Samedi 11 Avril 2020, 21:00

Pour la Vigile Pascale du Samedi Saint à 21h. Accrochez sur vos fenêtres, la banderole avec un écriteau « Le Christ est ressuscité ! Alléluia ! » Cette année, tous les baptêmes d’adultes du diocèse sont reportés. Je vous informerai dès que le confinement sera levé.

La célébration de la nuit du Samedi Saint au dimanche de Pâques est « une veille en l’honneur du Seigneur » durant laquelle les catholiques célèbrent Pâques, passage des ténèbres à la lumière, victoire du Christ sur la mort. C’est pourquoi, dans la nuit, le feu et le cierge de Pâques sont allumés, puis la flamme est transmise aux fidèles.

C’est aussi durant cette veillée – ou Vigile pascale – que sont célébrés les baptêmes d’adultes. Ils sont l’occasion pour les fidèles de renouveler les promesses de leur baptême. À l’issue de leur chemin de catéchuménat, vécu depuis deux ans, cette nuit pascale constitue un sommet pour leur initiation chrétienne.

Au cœur de la vigile, les rites spécifiques aux sacrements d’initiation sont parlants : la rite de l'eau, symbole de mort et de vie, passage à la résurrection dans le Christ. On est baptisé au nom du Père, du Fils et du Saint-Esprit.

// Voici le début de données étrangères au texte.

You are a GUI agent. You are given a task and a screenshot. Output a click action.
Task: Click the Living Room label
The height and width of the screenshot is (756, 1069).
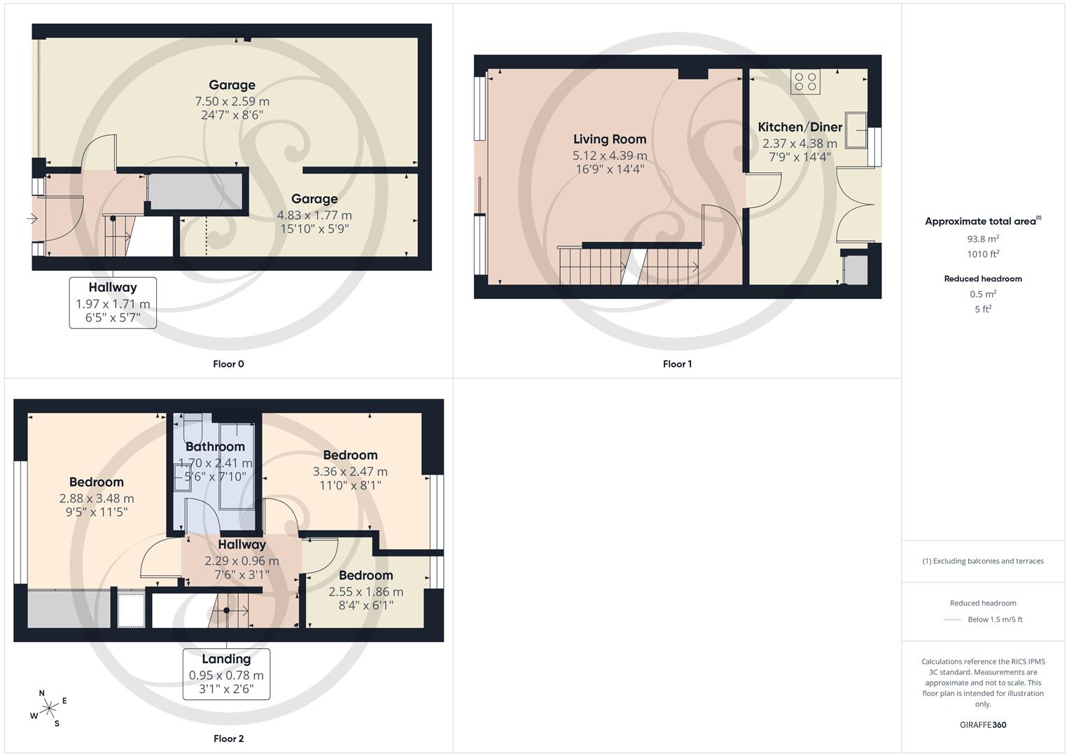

Les nouveaux baptisés, s’ils sont confirmés ce soir-là, il y aura le rite avec le saint chrême, la marque de l’Esprit Saint. Avec toute l’assemblée, ils recevront le cierge allumé. Tels des porteurs de la lumière de foi dans leur vie, ils participent à la liturgie eucharistique et communient pour la première fois.

 

 

EN CE SAMEDI SAINT, VIGILE DE PÂQUES (texte du Père Régis MARTIN)

Seigneur Jésus, permet-moi de t’adresser ces quelques lignes.

De par le monde entier, nous célébrons cette nuit ta résurrection. Le sépulcre est grand ouvert. La mort a dû lâcher sa proie. Tu es vivant. Alléluia.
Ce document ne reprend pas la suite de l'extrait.